Edge or Cloud? - Placing IIoT Workloads

Intent

This document has been written to help advise those planning an Industrial Internet of Things implementation as to where to place workloads within the data communications pipeline. The expectation is that the scenario is “connected”. As in there is intended to be a permanent internet (or intranet) connection between the factory and the cloud. Loss of this connection is an unwanted event, but one that needs to be considered and accounted for. Other Edge scenarios exist where connectivity to the cloud is expected or designed to be sporadic, this document does not directly cover those scenarios.??

Hybridisation of Cloud IoT

With the increasing hybridisation of what were purely cloud based IoT Solutions a few years ago, there is an increasing tendency to keep some aspects of the IoT Solution “on prem” or “on Edge” Edge Solutions are far more than ingestion engines now, capabilities are there for:

  • Data Processing
  • Persistence
  • User interaction
  • Advanced Analytics/AI

This document is intended to help determine the factors to consider when deciding where to place a workload.

Glossary

Edge – The environment where the data is initially acquired or created. This can be equated with the phrase “on-premise”… but in an IIoT world, the Edge is generally seen as the Factory floor, ISA 95 levels 2 and 3. However as seen later in this document, the definition of Edge can stretch to cover all levels of the ISA 95 hierarchy.

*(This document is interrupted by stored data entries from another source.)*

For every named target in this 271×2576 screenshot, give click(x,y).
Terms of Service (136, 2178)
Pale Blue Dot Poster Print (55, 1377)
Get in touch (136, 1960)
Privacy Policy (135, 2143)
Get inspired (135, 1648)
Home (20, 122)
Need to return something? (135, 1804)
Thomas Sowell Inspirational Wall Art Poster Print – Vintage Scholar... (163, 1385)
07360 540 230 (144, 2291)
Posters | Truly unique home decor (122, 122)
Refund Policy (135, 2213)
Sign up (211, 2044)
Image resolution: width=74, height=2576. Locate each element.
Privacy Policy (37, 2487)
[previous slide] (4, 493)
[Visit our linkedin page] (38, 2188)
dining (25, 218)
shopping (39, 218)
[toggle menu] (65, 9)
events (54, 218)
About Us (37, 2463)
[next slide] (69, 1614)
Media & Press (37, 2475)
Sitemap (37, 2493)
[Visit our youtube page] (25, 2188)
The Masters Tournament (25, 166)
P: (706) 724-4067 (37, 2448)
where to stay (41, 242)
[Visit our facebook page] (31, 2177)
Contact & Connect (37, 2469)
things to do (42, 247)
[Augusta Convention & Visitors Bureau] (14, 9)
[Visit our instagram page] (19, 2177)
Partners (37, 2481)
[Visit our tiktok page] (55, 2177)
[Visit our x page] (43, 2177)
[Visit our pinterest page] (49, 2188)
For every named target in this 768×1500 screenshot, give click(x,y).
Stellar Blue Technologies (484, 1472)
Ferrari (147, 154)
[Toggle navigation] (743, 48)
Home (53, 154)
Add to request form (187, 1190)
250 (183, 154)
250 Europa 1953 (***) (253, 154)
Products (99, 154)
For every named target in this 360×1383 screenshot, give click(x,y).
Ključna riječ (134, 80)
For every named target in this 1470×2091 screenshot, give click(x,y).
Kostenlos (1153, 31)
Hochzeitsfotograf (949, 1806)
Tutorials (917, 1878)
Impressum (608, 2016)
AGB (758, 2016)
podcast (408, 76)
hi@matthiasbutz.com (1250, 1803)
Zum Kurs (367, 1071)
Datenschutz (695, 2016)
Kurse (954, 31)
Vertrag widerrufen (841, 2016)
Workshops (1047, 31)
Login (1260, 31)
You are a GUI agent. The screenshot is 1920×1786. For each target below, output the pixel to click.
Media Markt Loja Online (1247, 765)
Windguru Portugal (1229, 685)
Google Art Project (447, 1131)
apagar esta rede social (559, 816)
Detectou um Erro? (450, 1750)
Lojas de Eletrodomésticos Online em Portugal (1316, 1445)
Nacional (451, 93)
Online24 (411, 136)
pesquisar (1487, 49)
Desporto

Cloud - A term used to describe a global network of servers, each with a unique function. Specifically in relation to this document, the Azure cloud provided by Microsoft.

Hybrid – An architecture that uses a mix of Edge and Cloud technology to achieve its aims.

Protocol - A communication protocol is a system of rules that allows two or more entities of a communications system to transmit information via any kind of variation of a physical quantity. The protocol defines the rules, syntax, semantics and synchronization of communication and possible error recovery methods.

Protocol Translation – the means of taking data in a structure defined by a specific protocol and transforming it so that it meets the standards of another.

Data Ingestion – reception of data into a data collection device via a specific protocol. Inference/Inferencing – the use of AI or ML models to determine if a particular condition has been met.

AI – Artificial Intelligence - the theory and development of computer systems able to perform tasks normally requiring human intelligence, such as visual perception, speech recognition, decision making, and translation between languages.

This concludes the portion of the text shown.